The thing I dislike the most about being away from home is that all of my needlecraft/jewelry/art supplies are there. I’ve been focusing on personal art so much now that I’ve been sick. It’s the one thing that this sickness can’t take away from me. Even if I’m sick in bed, I can still knit. And I don’t know what the hell sick people do if they don’t have a knitting project to get thorugh all of those doctor’s waiting rooms time. I would go crazy if I didn’t have something to focus energy and passion from.
I had the most incredible crafternight last tuesday. I made two necklaces,
finished up a pair of fingerless mitts, and made a fabulous dread band.
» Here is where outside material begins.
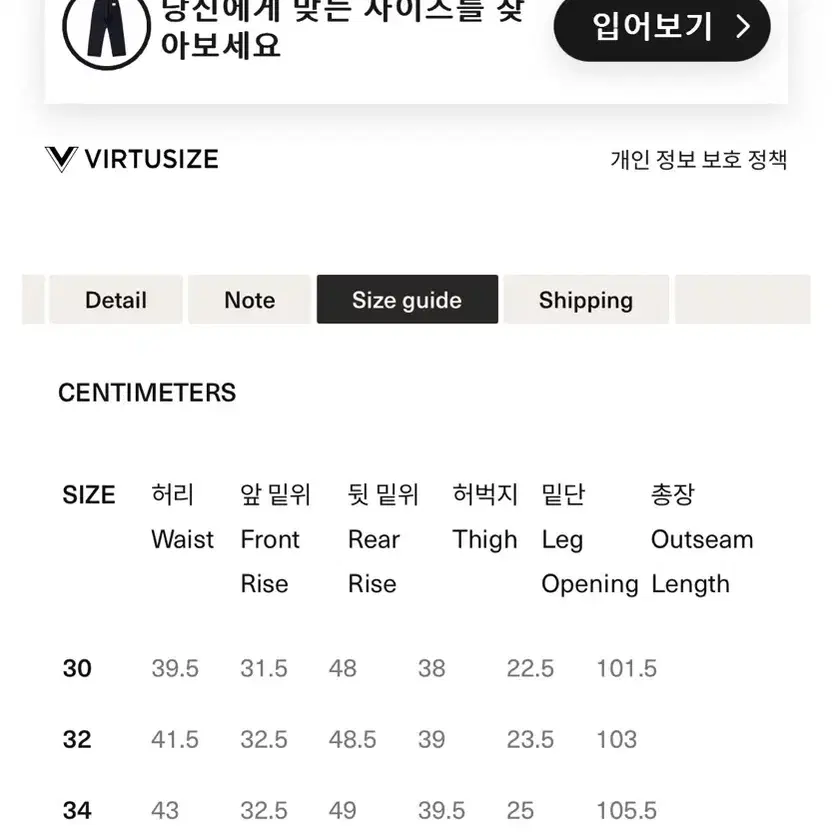Screen dimensions: 833x833
Task: Open the Shipping tab
Action: coord(586,300)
The mitts and hairband were in my native crochet–there seem to be so few crocheters compared to knitters online, that I think it’s easier to network and get good feedback for your projects. My mom taught me to crochet when I was eight, and I loved raiding her sewing box and the stash of odd ends of yarn. I really started getting into it serious a little while after I got into activism–nothing helps get through long winded consensus meetings like a project in your lap. I really want to start publishing patterns and figuring out how turn these skills into a way of making a living–especially now that it seems like I have to stop farming, both for money and for self-sufficiency. I’m always scared that I’m not good or lucky enough, and hide behind my own fear and lack of confidence.
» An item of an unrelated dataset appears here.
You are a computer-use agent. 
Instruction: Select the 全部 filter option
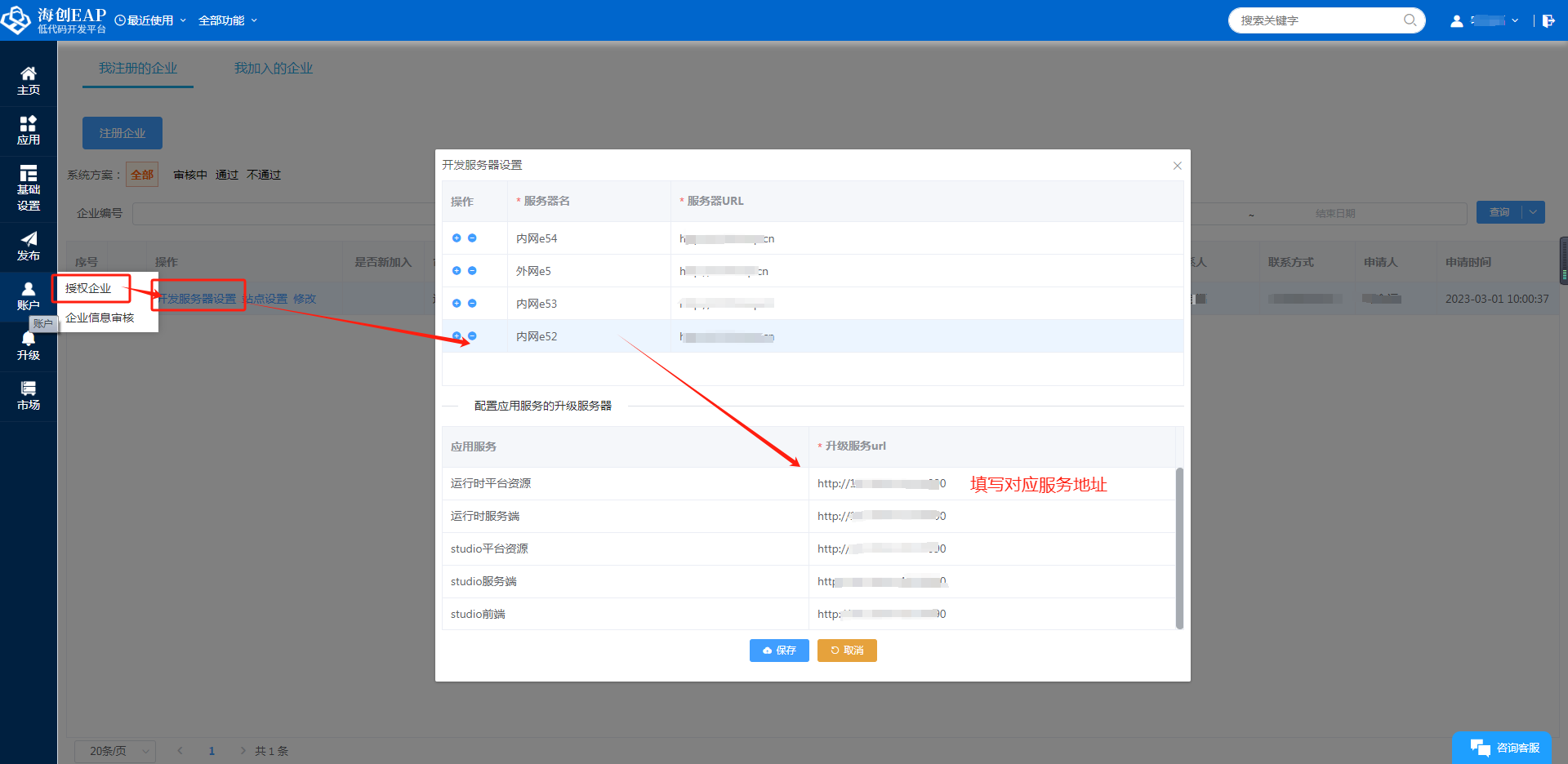142,175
The necklaces brought me way back, because I had a friend as a tenager who taught me how to bead and all about semi-precious stones. e had the faux hippy nineties asthetic and listened toa lot of jam bands and got way too wasted. We used to make necklaces and peddle them at shows, or on the street while traveling. She was equally profoundly brilliant and disturbed. She was more spririt than human, and her amazing alchemy turned out some of the best jewelry, drawings, clothing and sculpture I’ve ever seen. I cleaned my act up, and she didn’t, and we lost touch, but I always think of her when I’m
beading, and miss her and the scratchy vinyls we’d play on the stereo.
I am sending out pictures of this week’s work, a small prayer that I’ll be feeling better soon, and gratitude for the women in my life who are with me in my heart for always, who gave me the skills and tools to execute some of the recent art that has been so healing for me.